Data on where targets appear
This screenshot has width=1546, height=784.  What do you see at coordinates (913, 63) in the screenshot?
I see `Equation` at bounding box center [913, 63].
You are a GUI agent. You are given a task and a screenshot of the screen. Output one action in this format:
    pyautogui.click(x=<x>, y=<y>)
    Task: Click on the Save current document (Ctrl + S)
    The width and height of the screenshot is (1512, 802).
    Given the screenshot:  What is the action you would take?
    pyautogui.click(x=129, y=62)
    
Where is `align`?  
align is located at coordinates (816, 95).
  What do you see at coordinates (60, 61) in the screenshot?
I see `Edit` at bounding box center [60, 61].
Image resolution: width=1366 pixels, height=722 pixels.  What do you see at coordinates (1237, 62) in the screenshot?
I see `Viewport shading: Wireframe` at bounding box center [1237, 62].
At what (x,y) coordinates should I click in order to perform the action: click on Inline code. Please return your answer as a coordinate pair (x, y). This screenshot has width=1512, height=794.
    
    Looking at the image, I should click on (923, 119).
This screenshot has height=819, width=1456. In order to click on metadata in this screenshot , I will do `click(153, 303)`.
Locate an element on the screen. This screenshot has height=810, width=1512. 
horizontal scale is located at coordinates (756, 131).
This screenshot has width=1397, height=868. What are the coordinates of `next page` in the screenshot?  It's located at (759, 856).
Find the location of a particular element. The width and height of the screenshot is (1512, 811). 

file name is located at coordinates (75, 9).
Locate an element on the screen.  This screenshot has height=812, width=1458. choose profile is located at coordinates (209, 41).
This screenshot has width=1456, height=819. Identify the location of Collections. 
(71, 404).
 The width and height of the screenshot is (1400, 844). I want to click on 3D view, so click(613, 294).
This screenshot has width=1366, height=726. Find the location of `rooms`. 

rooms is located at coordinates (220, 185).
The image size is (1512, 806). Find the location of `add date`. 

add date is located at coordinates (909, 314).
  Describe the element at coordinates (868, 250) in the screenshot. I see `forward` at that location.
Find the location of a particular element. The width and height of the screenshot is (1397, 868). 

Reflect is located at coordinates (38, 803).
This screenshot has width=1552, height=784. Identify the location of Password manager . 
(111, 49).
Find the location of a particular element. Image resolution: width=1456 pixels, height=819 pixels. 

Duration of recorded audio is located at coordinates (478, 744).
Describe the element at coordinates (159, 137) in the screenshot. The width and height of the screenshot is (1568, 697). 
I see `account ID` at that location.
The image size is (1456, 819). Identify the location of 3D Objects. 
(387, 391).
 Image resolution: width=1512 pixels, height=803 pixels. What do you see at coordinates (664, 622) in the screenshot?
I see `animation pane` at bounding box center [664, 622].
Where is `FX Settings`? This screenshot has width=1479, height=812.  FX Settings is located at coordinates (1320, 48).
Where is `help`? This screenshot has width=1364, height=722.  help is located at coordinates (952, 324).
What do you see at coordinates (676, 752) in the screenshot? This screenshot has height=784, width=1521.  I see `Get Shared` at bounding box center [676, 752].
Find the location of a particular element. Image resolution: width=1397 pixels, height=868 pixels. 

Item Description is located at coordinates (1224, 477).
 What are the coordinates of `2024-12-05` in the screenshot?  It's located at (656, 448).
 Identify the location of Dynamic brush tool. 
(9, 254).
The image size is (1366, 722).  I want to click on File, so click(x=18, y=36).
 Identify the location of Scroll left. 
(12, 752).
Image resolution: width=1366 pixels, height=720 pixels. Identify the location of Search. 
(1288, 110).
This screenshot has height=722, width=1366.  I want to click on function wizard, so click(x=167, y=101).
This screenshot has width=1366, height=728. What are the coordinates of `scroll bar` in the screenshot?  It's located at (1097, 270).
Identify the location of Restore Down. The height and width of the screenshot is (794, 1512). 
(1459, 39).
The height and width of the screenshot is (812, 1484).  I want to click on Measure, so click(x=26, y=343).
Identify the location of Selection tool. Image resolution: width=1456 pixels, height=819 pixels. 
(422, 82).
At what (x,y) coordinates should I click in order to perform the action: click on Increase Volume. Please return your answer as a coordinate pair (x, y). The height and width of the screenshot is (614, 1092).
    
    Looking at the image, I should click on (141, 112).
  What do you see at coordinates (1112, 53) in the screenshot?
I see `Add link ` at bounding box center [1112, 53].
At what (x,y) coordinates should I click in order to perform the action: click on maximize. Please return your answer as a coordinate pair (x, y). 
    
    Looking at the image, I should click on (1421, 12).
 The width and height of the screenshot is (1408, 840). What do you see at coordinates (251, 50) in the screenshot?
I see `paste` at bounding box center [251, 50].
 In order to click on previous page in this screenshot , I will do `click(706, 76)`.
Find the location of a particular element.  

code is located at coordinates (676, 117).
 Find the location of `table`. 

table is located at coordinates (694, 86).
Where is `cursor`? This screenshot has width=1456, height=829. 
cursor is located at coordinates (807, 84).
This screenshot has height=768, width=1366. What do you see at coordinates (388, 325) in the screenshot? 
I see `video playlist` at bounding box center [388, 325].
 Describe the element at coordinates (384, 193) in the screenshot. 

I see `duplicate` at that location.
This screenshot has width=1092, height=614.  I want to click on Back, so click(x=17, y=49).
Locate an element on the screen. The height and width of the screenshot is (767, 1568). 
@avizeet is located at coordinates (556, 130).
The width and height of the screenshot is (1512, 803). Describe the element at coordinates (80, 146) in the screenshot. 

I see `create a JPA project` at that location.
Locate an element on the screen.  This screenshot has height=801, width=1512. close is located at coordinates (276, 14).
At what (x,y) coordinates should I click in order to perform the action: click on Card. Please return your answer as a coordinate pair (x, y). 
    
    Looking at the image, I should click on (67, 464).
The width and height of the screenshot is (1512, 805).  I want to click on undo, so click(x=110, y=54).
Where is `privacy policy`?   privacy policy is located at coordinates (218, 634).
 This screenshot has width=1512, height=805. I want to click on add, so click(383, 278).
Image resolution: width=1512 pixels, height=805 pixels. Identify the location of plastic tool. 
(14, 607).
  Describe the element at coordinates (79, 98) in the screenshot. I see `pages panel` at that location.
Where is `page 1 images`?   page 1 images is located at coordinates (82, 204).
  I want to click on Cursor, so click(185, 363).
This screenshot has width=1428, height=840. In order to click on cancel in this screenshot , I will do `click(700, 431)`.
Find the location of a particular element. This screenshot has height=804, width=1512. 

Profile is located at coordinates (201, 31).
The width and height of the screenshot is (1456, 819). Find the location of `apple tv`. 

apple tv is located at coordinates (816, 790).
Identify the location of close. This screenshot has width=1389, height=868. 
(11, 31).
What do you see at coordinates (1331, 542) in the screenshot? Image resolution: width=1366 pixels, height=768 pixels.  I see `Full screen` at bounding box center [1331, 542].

■ **Work instructions**
Can you copy out the data word for word, starting from its first line and going on through the line containing "pyautogui.click(x=129, y=62)"?

■ **Completed task**
This screenshot has width=1546, height=784.  What do you see at coordinates (913, 63) in the screenshot?
I see `Equation` at bounding box center [913, 63].
You are a GUI agent. You are given a task and a screenshot of the screen. Output one action in this format:
    pyautogui.click(x=<x>, y=<y>)
    Task: Click on the Save current document (Ctrl + S)
    The width and height of the screenshot is (1512, 802).
    Given the screenshot:  What is the action you would take?
    pyautogui.click(x=129, y=62)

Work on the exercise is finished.